Exercise – Copy out all of the material again, substituting "interface agent" for every "GUI agent" and changing nothing else.

[Data for locating words and elements]
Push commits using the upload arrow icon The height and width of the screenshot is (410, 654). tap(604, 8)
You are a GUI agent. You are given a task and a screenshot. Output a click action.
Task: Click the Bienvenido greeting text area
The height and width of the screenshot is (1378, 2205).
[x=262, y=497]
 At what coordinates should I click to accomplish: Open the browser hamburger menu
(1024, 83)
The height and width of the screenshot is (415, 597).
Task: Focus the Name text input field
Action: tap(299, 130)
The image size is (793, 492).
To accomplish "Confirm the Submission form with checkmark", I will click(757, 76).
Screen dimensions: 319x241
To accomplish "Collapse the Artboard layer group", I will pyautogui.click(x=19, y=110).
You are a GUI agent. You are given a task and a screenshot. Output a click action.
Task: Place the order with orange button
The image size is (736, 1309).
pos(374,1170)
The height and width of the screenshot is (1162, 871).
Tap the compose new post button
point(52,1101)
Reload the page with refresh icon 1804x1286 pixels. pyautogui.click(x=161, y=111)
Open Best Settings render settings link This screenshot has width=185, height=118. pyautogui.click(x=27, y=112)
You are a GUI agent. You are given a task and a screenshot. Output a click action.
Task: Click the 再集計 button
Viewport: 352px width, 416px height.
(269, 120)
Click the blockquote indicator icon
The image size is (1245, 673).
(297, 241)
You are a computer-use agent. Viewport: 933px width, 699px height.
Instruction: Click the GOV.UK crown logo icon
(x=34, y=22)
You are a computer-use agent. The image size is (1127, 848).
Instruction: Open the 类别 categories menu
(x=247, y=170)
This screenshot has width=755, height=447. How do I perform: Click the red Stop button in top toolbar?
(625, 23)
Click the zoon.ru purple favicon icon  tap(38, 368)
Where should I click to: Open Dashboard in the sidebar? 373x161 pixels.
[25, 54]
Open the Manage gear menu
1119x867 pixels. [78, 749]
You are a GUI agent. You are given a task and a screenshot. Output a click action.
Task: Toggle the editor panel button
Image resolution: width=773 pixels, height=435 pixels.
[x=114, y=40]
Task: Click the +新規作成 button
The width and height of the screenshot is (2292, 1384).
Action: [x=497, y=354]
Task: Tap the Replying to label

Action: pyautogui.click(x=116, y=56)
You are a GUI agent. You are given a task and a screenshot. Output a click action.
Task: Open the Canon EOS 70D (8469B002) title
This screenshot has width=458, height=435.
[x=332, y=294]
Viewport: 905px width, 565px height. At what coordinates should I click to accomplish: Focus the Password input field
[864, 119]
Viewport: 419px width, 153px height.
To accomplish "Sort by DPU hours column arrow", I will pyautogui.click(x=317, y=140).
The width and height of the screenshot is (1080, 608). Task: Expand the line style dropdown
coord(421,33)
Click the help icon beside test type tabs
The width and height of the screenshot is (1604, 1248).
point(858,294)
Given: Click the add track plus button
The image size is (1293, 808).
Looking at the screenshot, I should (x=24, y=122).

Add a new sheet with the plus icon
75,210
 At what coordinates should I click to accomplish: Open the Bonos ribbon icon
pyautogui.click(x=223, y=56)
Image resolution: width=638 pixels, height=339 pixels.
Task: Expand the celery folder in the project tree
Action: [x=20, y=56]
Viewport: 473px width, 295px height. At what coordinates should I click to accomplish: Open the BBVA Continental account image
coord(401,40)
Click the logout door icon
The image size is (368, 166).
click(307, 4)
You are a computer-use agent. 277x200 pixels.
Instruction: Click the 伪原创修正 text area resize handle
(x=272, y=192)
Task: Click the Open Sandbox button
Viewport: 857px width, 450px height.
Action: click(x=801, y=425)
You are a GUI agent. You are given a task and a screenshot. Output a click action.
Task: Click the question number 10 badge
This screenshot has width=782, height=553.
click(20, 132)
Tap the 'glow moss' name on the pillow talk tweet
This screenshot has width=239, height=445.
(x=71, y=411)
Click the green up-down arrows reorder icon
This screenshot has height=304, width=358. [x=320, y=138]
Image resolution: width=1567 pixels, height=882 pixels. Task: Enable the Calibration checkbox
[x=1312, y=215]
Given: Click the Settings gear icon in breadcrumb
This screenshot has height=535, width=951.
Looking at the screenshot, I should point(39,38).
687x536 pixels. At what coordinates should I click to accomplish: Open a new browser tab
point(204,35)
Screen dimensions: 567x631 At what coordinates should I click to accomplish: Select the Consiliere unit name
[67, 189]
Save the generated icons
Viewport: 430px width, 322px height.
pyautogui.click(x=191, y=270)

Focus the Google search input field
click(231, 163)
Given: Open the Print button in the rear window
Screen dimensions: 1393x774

Right answer –
Push commits using the upload arrow icon The height and width of the screenshot is (410, 654). tap(604, 8)
You are a interface agent. You are given a task and a screenshot. Output a click action.
Task: Click the Bienvenido greeting text area
The height and width of the screenshot is (1378, 2205).
[x=262, y=497]
 At what coordinates should I click to accomplish: Open the browser hamburger menu
(1024, 83)
The height and width of the screenshot is (415, 597).
Task: Focus the Name text input field
Action: tap(299, 130)
The image size is (793, 492).
To accomplish "Confirm the Submission form with checkmark", I will click(757, 76).
Screen dimensions: 319x241
To accomplish "Collapse the Artboard layer group", I will pyautogui.click(x=19, y=110).
You are a interface agent. You are given a task and a screenshot. Output a click action.
Task: Place the order with orange button
The image size is (736, 1309).
pos(374,1170)
The height and width of the screenshot is (1162, 871).
Tap the compose new post button
point(52,1101)
Reload the page with refresh icon 1804x1286 pixels. pyautogui.click(x=161, y=111)
Open Best Settings render settings link This screenshot has width=185, height=118. pyautogui.click(x=27, y=112)
You are a interface agent. You are given a task and a screenshot. Output a click action.
Task: Click the 再集計 button
Viewport: 352px width, 416px height.
(269, 120)
Click the blockquote indicator icon
The image size is (1245, 673).
(297, 241)
You are a computer-use agent. Viewport: 933px width, 699px height.
Instruction: Click the GOV.UK crown logo icon
(x=34, y=22)
You are a computer-use agent. The image size is (1127, 848).
Instruction: Open the 类别 categories menu
(x=247, y=170)
This screenshot has width=755, height=447. How do I perform: Click the red Stop button in top toolbar?
(625, 23)
Click the zoon.ru purple favicon icon  tap(38, 368)
Where should I click to: Open Dashboard in the sidebar? 373x161 pixels.
[25, 54]
Open the Manage gear menu
1119x867 pixels. [78, 749]
You are a interface agent. You are given a task and a screenshot. Output a click action.
Task: Toggle the editor panel button
Image resolution: width=773 pixels, height=435 pixels.
[x=114, y=40]
Task: Click the +新規作成 button
The width and height of the screenshot is (2292, 1384).
Action: [x=497, y=354]
Task: Tap the Replying to label

Action: pyautogui.click(x=116, y=56)
You are a interface agent. You are given a task and a screenshot. Output a click action.
Task: Open the Canon EOS 70D (8469B002) title
This screenshot has width=458, height=435.
[x=332, y=294]
Viewport: 905px width, 565px height. At what coordinates should I click to accomplish: Focus the Password input field
[864, 119]
Viewport: 419px width, 153px height.
To accomplish "Sort by DPU hours column arrow", I will pyautogui.click(x=317, y=140).
The width and height of the screenshot is (1080, 608). Task: Expand the line style dropdown
coord(421,33)
Click the help icon beside test type tabs
The width and height of the screenshot is (1604, 1248).
point(858,294)
Given: Click the add track plus button
The image size is (1293, 808).
Looking at the screenshot, I should (x=24, y=122).

Add a new sheet with the plus icon
75,210
 At what coordinates should I click to accomplish: Open the Bonos ribbon icon
pyautogui.click(x=223, y=56)
Image resolution: width=638 pixels, height=339 pixels.
Task: Expand the celery folder in the project tree
Action: [x=20, y=56]
Viewport: 473px width, 295px height. At what coordinates should I click to accomplish: Open the BBVA Continental account image
coord(401,40)
Click the logout door icon
The image size is (368, 166).
click(307, 4)
You are a computer-use agent. 277x200 pixels.
Instruction: Click the 伪原创修正 text area resize handle
(x=272, y=192)
Task: Click the Open Sandbox button
Viewport: 857px width, 450px height.
Action: click(x=801, y=425)
You are a interface agent. You are given a task and a screenshot. Output a click action.
Task: Click the question number 10 badge
This screenshot has width=782, height=553.
click(20, 132)
Tap the 'glow moss' name on the pillow talk tweet
This screenshot has width=239, height=445.
(x=71, y=411)
Click the green up-down arrows reorder icon
This screenshot has height=304, width=358. [x=320, y=138]
Image resolution: width=1567 pixels, height=882 pixels. Task: Enable the Calibration checkbox
[x=1312, y=215]
Given: Click the Settings gear icon in breadcrumb
This screenshot has height=535, width=951.
Looking at the screenshot, I should point(39,38).
687x536 pixels. At what coordinates should I click to accomplish: Open a new browser tab
point(204,35)
Screen dimensions: 567x631 At what coordinates should I click to accomplish: Select the Consiliere unit name
[67, 189]
Save the generated icons
Viewport: 430px width, 322px height.
pyautogui.click(x=191, y=270)

Focus the Google search input field
click(231, 163)
Given: Open the Print button in the rear window
Screen dimensions: 1393x774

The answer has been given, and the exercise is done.